++++ SOURCE EXTRACT

ANNAPOLIS – New regulations will take effect in the state’s hospitals today, as procedures designed to reduce error through increased communication roll into place.
“Right now, the only time we know if something occurs is if the hospital decides to report it voluntarily or if we get a complaint from the patient or the family,” said Carol Benner, director of the Office of Health Care Quality in the Department of Health and Mental Hygiene.
That will change under the new regulations, said Benner, because hospitals will have to report events resulting in death or serious injury to the department. All hospitals must have a patient safety section and separate errors into categories.
Hospitals have been gearing up for months for the deadline, and should be ready to take on the new regulations, said Nancy Fiedler, spokeswoman for the Maryland Hospital Association.
Under the new system, an incident that results in death or serious disability must be reported to the health department along with a “root cause analysis,” or an investigation that looks at human, mechanical and environmental factors that may have contributed to the error.

++++++++

**CHECK YOUR UNDERSTANDING:**
- a) Extract from the article on hospital error regulations the passage starting with "ANNAPOLIS – New" and going on through "Maryland Hospital Association.".
- b) Continue the article on hospital error regulations from the point where it stops.

++++ EXERCISE DATA

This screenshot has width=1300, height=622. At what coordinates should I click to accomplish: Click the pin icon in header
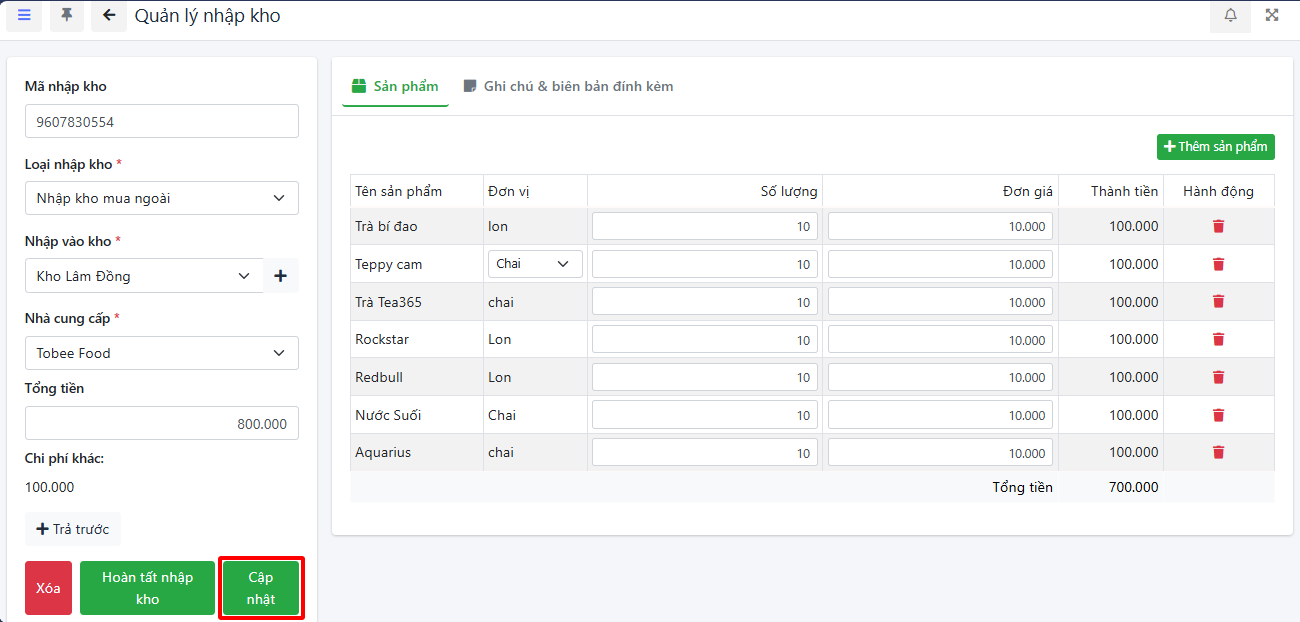(x=67, y=15)
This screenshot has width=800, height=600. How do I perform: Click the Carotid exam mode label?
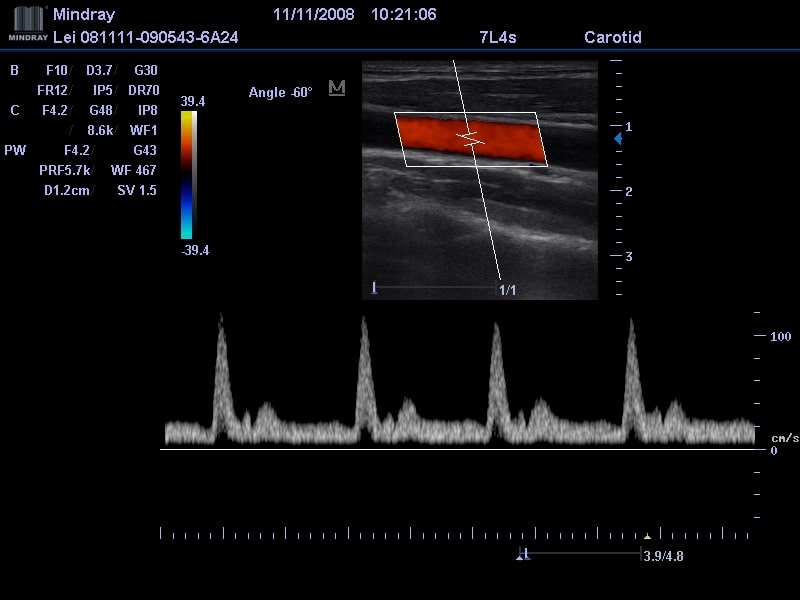[x=612, y=37]
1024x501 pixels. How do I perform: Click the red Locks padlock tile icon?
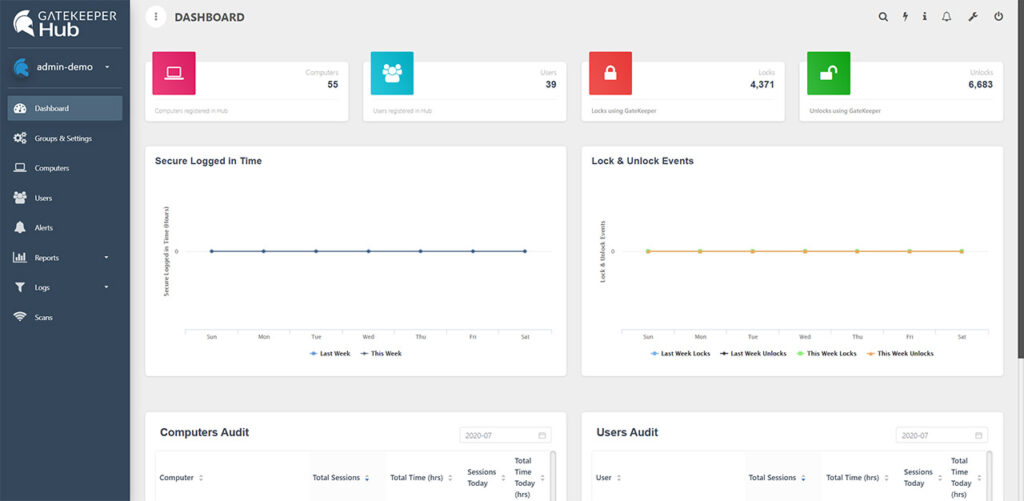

++++++++

**YOUR RESPONSES:**
- a)
ANNAPOLIS – New regulations will take effect in the state’s hospitals today, as procedures designed to reduce error through increased communication roll into place.
“Right now, the only time we know if something occurs is if the hospital decides to report it voluntarily or if we get a complaint from the patient or the family,” said Carol Benner, director of the Office of Health Care Quality in the Department of Health and Mental Hygiene.
That will change under the new regulations, said Benner, because hospitals will have to report events resulting in death or serious injury to the department. All hospitals must have a patient safety section and separate errors into categories.
Hospitals have been gearing up for months for the deadline, and should be ready to take on the new regulations, said Nancy Fiedler, spokeswoman for the Maryland Hospital Association.

- b)
Root cause analysis isn’t new: It’s already done by hospitals to get accreditation. But from now on, each one will be reviewed by the health department to determine if it is acceptable.
The analysis won’t be public knowledge, but patients will benefit from revamped hospital procedures.
Hospitals will also need to start talking to one another. If doctors at one hospital treat a patient for injuries sustained at another hospital, it’s their responsibility to relay the information back. The first hospital then would open an investigation.
The regulations strengthen requirements regarding patient-hospital communication. Hospitals must tell patients who submit complaints that if the hospital investigation is unsatisfactory, the patient may ask for a follow-up by the health department. Hospitals also have to notify patients about any unanticipated outcome.
“When something goes wrong in the hospital, we see very frequently a wall go up,” said Benner. Communication breaks off because of potential lawsuits, she said.
The goal of the regulation, said Benner, is to get good investigations and to get families talking with hospitals.
The Department of Health and Mental Hygiene, which put out the regulations after an investigation prompted by the Legislature in 2001, expects the new procedures will have only a minimal financial impact on the regulated entities.
At the end of this year, the state will also have a way to deal with less severe medical events.
The soon-to-be-created Maryland Patient Safety Center, a privately run non-profit, will amass information from hospitals and determine best practices.
Reporting on these less-severe events will be anonymous and voluntary, but patients will be able to find out if a hospital participates.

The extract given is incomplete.